* **RECORDED INFORMATION**
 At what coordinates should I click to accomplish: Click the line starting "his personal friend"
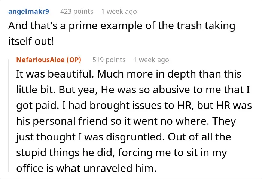(x=126, y=121)
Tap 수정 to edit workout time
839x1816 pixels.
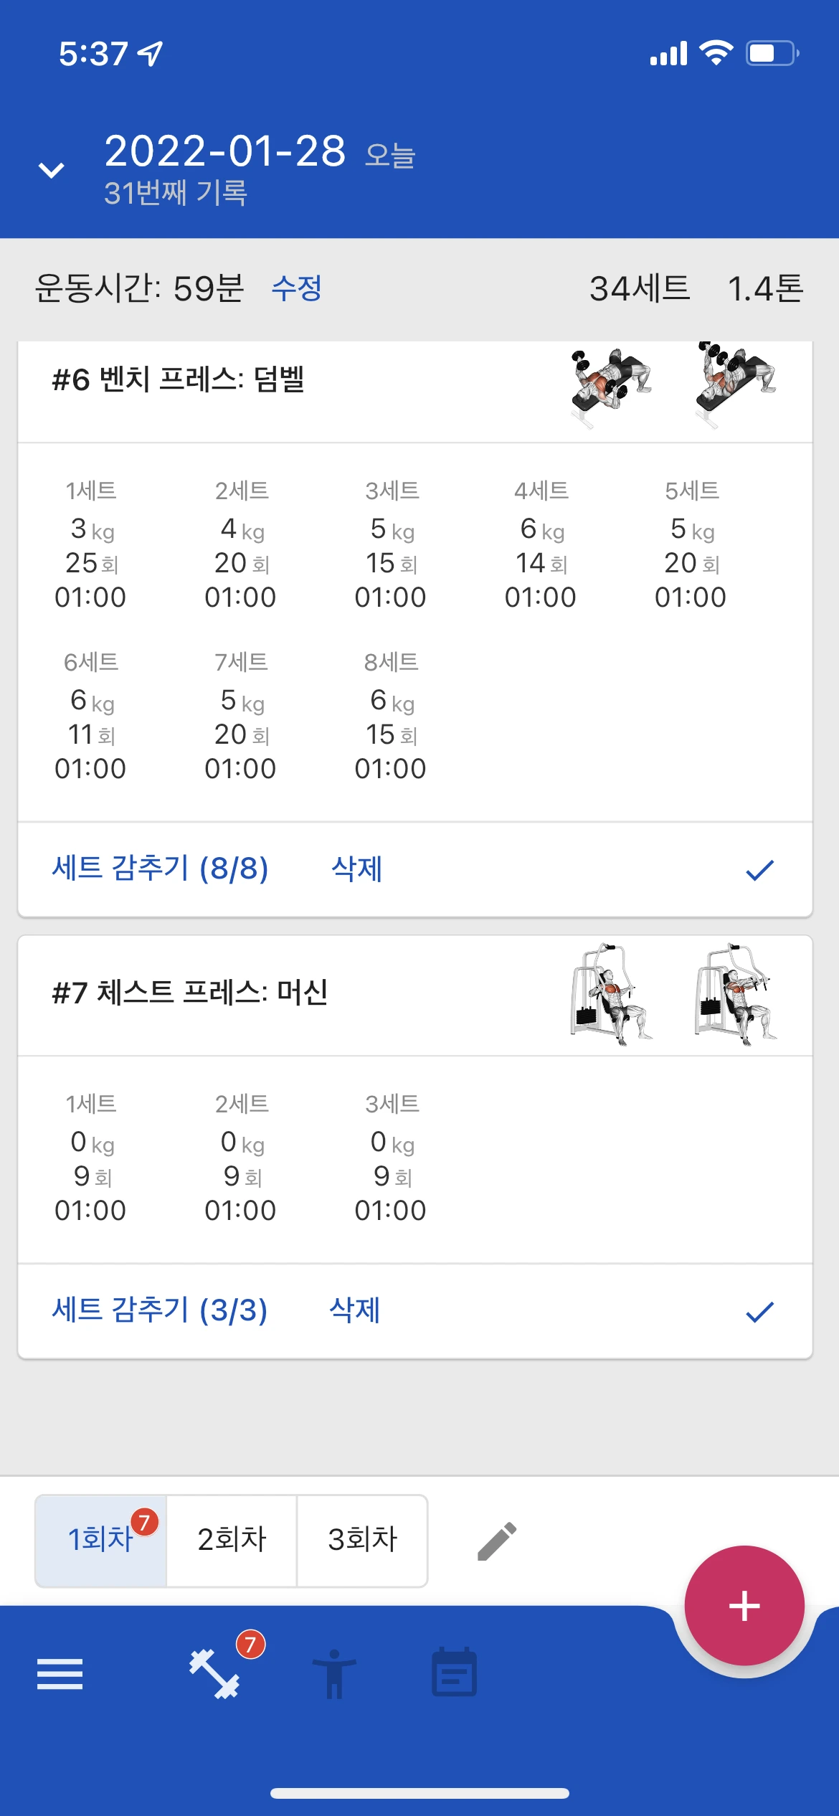tap(296, 288)
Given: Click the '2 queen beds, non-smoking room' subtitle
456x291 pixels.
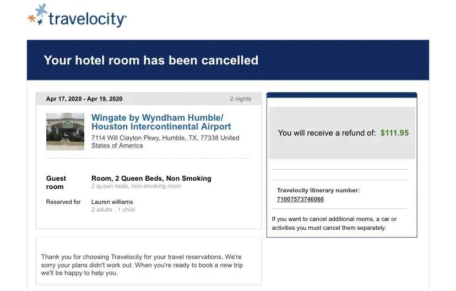Looking at the screenshot, I should tap(136, 186).
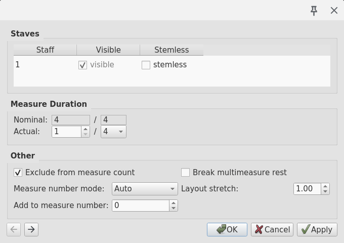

* **INSTRUCTION**
Quote the text of every entry above word for word, leaving out the pictures.

* **SOLUTION BELOW**
 At what coordinates should I click to accomplish: Click the line starting "his personal friend"
(x=126, y=121)
Tap 수정 to edit workout time
839x1816 pixels.
tap(296, 288)
Given: Click the '2 queen beds, non-smoking room' subtitle
456x291 pixels.
Looking at the screenshot, I should tap(136, 186).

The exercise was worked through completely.